At one point when I was in college, I met up with a guy I had known from church as a kid (and had a bit of a crush on then). I actually decided not to go out with him, because he was Christian and I wasn’t- I decided I wouldn’t have felt comfortable in a relationship with anyone who was actually (as opposed to nominally) Christian. Bear in mind that I hate dating (with the fire of 10[sup]11[/sup] suns) but like being in a long-term relationship, so I wouldn’t go out with anyone if I wasn’t looking for a long-term relationship with them.
I started learning about Judaism when I met Mr. Neville. But I wasn’t willing to convert and practice a religion for the sake of him or his family- before I decided I wanted to marry him, I had to convince myself that I would still want to be Jewish even if my relationship with him ended. Once I felt sure about that, I was willing to formally convert.
If (God forbid) anything were to happen to Mr. Neville and I found myself single again, I would still believe in and practice Judaism. If I had kids with someone else, I’m pretty sure I’d want to raise them Jewish.
I doubt I’ll ever be president of a synagogue, though, because I’m just not the type who seeks out leadership positions in organizations (unless I’m getting paid to do it).
If you’d known me when I was younger, unless you knew me very well, you might have thought I was a by-the-book Protestant Christian. I didn’t go around talking about how I didn’t believe in Christianity (mostly so it wouldn’t get back to my mother and start a huge fight). I mostly only talked to other Jewish people about what I was learning about Judaism, too. My point is, you don’t always know what’s going on in someone else’s mind or soul.
I should also say: it’s rather common for people (particularly women) to convert to Judaism because they’re getting married. I don’t think of that as the main reason why I converted, but I don’t bother to tell that to everybody I meet. I wait to hear if they’re interested before boring them with the details
Thanks, Anne Neville ! Now I have another thing to wonder about, when considering people who convert - did they decide they could observe the new religion without the relationship.
May I ask, did your husband seem to assume you would convert? Do you think you would have gotten married if you had not?
In my own family, my husband’s brother required that his first wife go through all the sacrements she’d missed as a non-practicing Catholic. I’m not Catholic, so I’m very glad that my husband wasn’t the same way because that would have been a deal breaker.
Sorry I took a while getting back on this- I’ve been away for a while.

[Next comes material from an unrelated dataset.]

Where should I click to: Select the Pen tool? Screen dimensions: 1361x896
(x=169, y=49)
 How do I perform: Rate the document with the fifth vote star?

I can’t speak for everyone who converted to a new faith, of course- only for myself. Maybe some people don’t worry about that sort of thing.
I suspect that it’s less common these days to convert just for the sake of appearances, because it’s become much more socially acceptable than it used to be to have a family where the parents have different religions, or to have a family that doesn’t affiliate with any particular religion.
We wouldn’t have gotten married if I hadn’t converted.
We want kids someday, and neither of us thinks much of the “four holidays” version of raising kids both Jewish and Christian (they typically celebrate Hanukkah, Christmas, Passover, and Easter, and have little or no other involvement with either Judaism or Christianity). Also, we’re Conservative, which doesn’t recognize the children of a Jewish father and non-Jewish mother as Jewish.
He keeps kosher, and you can’t really have a house where one person keeps kosher and the other doesn’t (at least not if you keep kosher to the degree that we do now and he did before we were married- two sets of dishes).
I would have converted had I not married him, though- I found not having a religion to be personally unfulfilling.